Repeat exactly each line of the material, starting from the line that contains "The height and" and finishing with the final line.

◇ ◇ ◇

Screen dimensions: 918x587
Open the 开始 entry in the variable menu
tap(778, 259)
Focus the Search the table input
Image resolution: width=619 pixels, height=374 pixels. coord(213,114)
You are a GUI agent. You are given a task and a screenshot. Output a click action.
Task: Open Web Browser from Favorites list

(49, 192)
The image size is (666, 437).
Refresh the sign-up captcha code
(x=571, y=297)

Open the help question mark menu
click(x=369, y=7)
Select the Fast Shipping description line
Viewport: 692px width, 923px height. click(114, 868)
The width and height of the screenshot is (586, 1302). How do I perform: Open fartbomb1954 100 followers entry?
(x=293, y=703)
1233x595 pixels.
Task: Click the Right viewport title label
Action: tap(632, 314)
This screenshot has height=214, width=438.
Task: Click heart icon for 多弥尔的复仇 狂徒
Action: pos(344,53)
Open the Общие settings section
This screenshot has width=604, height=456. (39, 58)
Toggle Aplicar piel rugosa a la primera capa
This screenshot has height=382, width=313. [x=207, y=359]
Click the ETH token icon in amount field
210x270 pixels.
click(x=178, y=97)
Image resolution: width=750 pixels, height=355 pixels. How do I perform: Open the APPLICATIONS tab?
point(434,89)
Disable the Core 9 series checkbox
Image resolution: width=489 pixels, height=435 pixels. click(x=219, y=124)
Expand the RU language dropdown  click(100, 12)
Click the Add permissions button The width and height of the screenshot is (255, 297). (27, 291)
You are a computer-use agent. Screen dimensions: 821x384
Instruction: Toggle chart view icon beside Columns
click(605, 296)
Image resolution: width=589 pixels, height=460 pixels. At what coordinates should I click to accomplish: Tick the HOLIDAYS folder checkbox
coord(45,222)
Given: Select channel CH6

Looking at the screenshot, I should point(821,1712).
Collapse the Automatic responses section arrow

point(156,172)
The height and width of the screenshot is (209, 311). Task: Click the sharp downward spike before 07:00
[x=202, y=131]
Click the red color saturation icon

◇ ◇ ◇

Completed task »
The height and width of the screenshot is (209, 311). Task: Click the sharp downward spike before 07:00
[x=202, y=131]
Click the red color saturation icon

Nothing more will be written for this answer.